--- Try it ---
Your answer must be the exact lines from the one holding "Click the 2022-07 x-axis tick label" through the final line of the records below, both included, and nothing more.

--- Given entries ---
◇ ◇ ◇
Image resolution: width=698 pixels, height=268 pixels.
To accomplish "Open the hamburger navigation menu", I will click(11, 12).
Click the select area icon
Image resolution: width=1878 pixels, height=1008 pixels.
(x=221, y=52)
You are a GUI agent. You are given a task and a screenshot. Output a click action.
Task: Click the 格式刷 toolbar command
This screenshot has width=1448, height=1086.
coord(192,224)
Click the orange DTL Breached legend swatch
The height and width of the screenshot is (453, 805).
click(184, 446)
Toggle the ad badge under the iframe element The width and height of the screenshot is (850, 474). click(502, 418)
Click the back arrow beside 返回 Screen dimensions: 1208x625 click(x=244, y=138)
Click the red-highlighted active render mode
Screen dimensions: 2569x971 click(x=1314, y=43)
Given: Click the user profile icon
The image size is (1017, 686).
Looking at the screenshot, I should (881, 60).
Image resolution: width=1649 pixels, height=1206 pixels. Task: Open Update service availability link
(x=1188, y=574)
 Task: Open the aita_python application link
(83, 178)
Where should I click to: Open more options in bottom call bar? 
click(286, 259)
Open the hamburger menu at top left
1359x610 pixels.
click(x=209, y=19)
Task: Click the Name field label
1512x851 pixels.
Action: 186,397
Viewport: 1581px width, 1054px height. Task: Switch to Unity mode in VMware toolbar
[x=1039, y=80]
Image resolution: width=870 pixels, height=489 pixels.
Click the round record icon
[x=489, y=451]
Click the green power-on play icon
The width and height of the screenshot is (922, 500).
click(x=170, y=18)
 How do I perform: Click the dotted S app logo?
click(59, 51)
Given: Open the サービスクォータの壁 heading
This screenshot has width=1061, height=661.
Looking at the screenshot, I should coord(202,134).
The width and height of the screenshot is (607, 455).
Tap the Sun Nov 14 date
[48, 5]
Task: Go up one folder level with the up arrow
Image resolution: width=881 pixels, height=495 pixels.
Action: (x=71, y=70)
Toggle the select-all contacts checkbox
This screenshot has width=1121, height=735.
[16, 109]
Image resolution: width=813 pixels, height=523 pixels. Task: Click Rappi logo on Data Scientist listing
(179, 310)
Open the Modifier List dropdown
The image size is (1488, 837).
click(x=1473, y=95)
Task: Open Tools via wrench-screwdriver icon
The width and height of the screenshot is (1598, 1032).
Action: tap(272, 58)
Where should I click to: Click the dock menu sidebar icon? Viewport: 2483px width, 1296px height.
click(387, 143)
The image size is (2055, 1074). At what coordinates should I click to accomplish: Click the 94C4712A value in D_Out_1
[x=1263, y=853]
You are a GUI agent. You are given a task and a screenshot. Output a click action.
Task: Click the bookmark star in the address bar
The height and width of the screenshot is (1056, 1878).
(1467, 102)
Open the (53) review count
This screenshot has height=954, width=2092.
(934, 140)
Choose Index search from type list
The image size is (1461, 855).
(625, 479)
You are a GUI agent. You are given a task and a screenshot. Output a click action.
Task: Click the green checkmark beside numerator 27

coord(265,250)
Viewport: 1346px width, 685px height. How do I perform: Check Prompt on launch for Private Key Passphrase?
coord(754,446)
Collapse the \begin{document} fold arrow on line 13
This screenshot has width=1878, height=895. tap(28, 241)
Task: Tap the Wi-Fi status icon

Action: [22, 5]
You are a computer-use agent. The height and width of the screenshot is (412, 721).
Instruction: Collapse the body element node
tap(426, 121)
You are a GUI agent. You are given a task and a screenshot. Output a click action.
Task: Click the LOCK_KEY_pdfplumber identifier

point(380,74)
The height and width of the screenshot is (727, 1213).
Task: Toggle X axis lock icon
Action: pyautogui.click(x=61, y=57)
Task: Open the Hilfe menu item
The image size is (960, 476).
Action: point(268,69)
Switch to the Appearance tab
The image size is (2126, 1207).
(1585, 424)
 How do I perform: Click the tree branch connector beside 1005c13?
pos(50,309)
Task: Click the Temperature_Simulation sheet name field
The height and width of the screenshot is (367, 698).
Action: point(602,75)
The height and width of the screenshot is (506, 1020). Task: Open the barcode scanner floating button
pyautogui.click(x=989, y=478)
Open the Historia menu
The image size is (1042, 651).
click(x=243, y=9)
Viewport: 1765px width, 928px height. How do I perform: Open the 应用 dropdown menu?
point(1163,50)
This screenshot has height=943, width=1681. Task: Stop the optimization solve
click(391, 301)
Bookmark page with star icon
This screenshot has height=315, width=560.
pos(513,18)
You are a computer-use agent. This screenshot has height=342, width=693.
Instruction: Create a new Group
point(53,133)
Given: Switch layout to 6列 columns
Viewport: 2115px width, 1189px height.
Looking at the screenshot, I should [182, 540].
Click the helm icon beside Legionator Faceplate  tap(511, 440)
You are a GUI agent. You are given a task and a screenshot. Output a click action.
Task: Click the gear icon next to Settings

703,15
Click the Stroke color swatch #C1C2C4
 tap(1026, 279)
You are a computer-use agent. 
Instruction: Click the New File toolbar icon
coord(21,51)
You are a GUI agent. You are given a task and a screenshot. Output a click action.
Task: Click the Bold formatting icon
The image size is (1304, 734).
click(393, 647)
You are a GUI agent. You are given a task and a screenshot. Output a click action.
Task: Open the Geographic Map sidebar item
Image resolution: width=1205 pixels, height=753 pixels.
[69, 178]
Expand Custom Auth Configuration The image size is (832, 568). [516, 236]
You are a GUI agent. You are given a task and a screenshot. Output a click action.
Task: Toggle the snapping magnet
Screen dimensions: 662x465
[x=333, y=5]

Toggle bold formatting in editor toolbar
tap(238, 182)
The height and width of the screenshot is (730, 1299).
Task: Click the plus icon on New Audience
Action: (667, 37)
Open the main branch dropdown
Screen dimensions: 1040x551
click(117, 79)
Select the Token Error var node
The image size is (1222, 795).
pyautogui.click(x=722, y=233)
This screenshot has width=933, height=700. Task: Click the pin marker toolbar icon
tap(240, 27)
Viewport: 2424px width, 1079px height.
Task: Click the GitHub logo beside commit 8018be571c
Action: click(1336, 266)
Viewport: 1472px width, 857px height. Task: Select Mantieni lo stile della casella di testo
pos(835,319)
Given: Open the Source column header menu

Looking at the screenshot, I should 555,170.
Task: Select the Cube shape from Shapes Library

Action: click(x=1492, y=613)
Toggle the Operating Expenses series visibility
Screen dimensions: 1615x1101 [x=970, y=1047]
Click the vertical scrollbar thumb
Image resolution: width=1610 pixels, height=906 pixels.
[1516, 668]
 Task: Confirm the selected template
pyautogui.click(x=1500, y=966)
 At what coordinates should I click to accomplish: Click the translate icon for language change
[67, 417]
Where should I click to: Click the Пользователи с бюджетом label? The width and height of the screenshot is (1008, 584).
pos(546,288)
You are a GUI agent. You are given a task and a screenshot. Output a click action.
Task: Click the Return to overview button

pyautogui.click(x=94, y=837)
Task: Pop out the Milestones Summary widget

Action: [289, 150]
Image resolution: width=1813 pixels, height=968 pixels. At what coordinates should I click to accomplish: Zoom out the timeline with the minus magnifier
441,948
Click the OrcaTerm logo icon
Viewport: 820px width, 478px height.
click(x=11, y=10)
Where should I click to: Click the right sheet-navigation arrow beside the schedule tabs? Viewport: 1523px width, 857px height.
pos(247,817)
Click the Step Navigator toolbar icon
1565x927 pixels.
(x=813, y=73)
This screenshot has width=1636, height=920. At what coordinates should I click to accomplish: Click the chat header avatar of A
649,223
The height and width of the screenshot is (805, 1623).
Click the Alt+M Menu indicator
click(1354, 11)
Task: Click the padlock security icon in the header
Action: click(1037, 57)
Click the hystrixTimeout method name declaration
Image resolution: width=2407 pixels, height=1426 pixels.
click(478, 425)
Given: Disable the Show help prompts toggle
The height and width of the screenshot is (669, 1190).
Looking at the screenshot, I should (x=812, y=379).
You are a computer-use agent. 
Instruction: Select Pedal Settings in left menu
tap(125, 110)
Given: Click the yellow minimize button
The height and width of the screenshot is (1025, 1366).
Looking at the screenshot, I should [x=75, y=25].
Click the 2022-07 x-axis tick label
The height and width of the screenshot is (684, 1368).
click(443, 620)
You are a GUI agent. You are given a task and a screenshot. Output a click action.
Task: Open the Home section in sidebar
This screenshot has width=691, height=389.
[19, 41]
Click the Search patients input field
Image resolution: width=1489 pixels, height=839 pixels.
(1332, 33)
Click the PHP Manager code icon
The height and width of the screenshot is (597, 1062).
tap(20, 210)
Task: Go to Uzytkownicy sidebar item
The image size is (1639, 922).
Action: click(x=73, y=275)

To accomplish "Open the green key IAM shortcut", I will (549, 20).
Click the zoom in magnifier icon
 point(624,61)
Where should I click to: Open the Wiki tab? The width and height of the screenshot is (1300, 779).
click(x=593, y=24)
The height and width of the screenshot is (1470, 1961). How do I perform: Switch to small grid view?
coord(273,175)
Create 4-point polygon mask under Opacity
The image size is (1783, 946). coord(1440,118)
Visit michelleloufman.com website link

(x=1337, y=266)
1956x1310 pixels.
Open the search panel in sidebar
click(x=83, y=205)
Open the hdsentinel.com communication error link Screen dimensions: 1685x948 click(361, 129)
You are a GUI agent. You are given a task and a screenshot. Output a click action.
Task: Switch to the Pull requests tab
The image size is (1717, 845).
◇ ◇ ◇
--- Answer below ---
Click the 2022-07 x-axis tick label
The height and width of the screenshot is (684, 1368).
click(443, 620)
You are a GUI agent. You are given a task and a screenshot. Output a click action.
Task: Open the Home section in sidebar
This screenshot has width=691, height=389.
[19, 41]
Click the Search patients input field
Image resolution: width=1489 pixels, height=839 pixels.
(1332, 33)
Click the PHP Manager code icon
The height and width of the screenshot is (597, 1062).
tap(20, 210)
Task: Go to Uzytkownicy sidebar item
The image size is (1639, 922).
Action: click(x=73, y=275)

To accomplish "Open the green key IAM shortcut", I will (549, 20).
Click the zoom in magnifier icon
 point(624,61)
Where should I click to: Open the Wiki tab? The width and height of the screenshot is (1300, 779).
click(x=593, y=24)
The height and width of the screenshot is (1470, 1961). How do I perform: Switch to small grid view?
coord(273,175)
Create 4-point polygon mask under Opacity
The image size is (1783, 946). coord(1440,118)
Visit michelleloufman.com website link

(x=1337, y=266)
1956x1310 pixels.
Open the search panel in sidebar
click(x=83, y=205)
Open the hdsentinel.com communication error link Screen dimensions: 1685x948 click(361, 129)
You are a GUI agent. You are given a task and a screenshot. Output a click action.
Task: Switch to the Pull requests tab
The image size is (1717, 845).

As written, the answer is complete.